— SUPPLIED PASSAGE —
— start —
As moderator of SHAKSPER, I also do not post requests for "help with my research paper," spams, messages directed to individuals and not of interest to the conference as a whole, and similar requests such as for someone's e-mail address. Furthermore, I can intervene when an inadvertently mistaken forward or response comes to the list rather than to the person to whom it was intended, avoiding both the mistake and the apology for it. Finally, because I mail digests only once a day, I can kill messages that a member may write and afterwards have second thoughts about posting to the membership. In fact, as a rule, it would appear that moderated lists such as SHAKSPER seem to have less of a problem with "flaming" than un-moderated lists, where all posts are distributed to the members as soon as they are received by listserv. However, before I leave this topic, I would like to make another observation. I am told by friends that on moderated scientific listservs editors routinely do not post messages they determine inappropriate. So why the big fuss when I banned "authorship" discussions? I believe the answer lies in the appeal that Shakespeare's works have to the culture as a whole. The everybody's-an-expert syndrome is far more prevalent in discussions about Shakespeare than it is in say ones about particle physics.

In my posting above, I asked for members' responses to four questions. I received 47 responses from members: 32 from the USA, 6 from Canada, 3 from the UK, and 1 each from Australia, Germany, Italy, Japan, the Netherlands, and Taiwan. Most of the respondents were academics from English and Theatre departments (teachers and critics, a textual scholar and a bibliographer, directors, and theatre historians). Others who responded were deans and other academic support personnel, high school teachers, graduate and undergraduate students, and several non-academics, including a theatre critic. The responses I received were varied and instructive, ranging from general observations to detailed answers to my four questions.
— end —
— GIVEN ENTRIES —
— start —
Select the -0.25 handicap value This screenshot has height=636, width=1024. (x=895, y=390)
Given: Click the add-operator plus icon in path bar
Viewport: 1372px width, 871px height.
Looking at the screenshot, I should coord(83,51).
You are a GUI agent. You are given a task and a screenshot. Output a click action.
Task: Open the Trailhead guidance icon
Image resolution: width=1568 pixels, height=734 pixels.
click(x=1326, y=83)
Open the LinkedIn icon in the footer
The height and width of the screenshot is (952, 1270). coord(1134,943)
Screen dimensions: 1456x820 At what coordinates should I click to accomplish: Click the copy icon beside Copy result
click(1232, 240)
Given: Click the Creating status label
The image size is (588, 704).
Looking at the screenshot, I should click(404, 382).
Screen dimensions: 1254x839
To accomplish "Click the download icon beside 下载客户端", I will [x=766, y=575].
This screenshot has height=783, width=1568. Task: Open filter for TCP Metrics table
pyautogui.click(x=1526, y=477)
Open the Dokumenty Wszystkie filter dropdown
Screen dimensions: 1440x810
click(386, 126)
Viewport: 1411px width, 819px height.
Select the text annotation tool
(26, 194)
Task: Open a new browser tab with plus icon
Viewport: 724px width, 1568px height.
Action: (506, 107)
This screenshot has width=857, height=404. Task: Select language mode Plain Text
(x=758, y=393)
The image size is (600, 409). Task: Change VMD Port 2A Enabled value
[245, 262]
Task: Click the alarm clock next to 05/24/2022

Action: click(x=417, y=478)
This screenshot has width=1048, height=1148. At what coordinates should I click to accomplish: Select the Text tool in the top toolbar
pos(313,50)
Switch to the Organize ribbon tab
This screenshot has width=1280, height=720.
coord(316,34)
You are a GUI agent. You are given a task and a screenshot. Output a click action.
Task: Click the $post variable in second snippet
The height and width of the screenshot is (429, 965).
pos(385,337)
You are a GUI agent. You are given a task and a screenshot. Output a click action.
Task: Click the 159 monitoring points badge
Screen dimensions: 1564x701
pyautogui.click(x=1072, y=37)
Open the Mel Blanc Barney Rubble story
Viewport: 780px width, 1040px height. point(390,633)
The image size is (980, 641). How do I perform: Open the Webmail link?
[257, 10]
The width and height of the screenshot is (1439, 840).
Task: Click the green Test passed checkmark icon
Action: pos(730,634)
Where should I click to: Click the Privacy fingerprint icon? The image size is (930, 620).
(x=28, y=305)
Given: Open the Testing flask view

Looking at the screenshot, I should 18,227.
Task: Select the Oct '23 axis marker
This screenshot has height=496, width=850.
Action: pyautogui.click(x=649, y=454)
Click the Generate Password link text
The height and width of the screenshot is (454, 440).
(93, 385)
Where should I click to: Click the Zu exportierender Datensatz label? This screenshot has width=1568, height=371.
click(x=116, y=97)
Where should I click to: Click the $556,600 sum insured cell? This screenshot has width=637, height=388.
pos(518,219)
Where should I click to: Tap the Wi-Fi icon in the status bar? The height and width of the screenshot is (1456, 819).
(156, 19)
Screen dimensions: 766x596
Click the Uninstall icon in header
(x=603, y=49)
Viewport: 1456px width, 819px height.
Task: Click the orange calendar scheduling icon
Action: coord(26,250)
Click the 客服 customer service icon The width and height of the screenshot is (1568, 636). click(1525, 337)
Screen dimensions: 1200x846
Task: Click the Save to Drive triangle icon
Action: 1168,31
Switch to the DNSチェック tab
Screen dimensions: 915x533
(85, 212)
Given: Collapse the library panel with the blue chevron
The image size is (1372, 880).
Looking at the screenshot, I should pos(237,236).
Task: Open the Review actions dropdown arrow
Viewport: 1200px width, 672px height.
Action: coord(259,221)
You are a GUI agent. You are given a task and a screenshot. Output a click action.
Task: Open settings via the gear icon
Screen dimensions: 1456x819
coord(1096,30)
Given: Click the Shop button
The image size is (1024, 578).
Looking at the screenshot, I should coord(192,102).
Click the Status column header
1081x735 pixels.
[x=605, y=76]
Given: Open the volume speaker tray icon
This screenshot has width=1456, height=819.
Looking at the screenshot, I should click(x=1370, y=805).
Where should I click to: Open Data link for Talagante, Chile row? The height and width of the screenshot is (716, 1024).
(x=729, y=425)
— end —
— PROMPT —
Pick up the account of moderating the SHAKSPER list after its last sentence and keep writing it.

— FINAL RESULT —
Of the general observations, I enjoyed Steve Urkowitz's comparison of SHAKSPER to "a fascinating playground. Lots of different games happen. Great surprises. Painful predictabilities. Like real playgrounds. I love the openness of the gates. And I greatly appreciate the choice that some games are just not to be played in this particular park." Two persons who identified themselves as non-academics offer interesting commentary on the level of discourse. Michael J. Ryan, a Canadian undergraduate, commenting on the continuing debate on politics, writes, "I also appreciate the absolute contrariness of certain viewpoints, strongly and convincingly presented." On the other hand, Mike Field, whose works at a university but regards himself neither an academic nor a theater professional, remarks, "I find that while the academicians on the list almost always have a fuller and more complete knowledge of the texts, they are often rather too ready to fall into threads of discussion that are obscure, overly theoretical and often dogmatic." A community college teacher, Tom Hodges, on the other hand, considers SHAKSPER "the most helpful, stimulating, entertaining, and challenging experience since my grad school days in the '60's." From the academic prospective, long-time SHAKSPERean, David Richman observes, "I find the continuing conversation by turns engrossing, stimulating, revelatory, distressing, heart sickening, annoying, enraging, boring. My reaction to *Shakespeare Quarterly* and other professional tracts is much the same, but with a higher proportion of annoyance and boredom." In addition, SHAKSPER provides David Richman, who a blind, further benefits: "The conversation gives me immediate access to information that others, but not I, might get from a steady perusal of magazines and newspapers. I am always grateful and always make use of the notes and descriptions of books, articles, and especially productions and films."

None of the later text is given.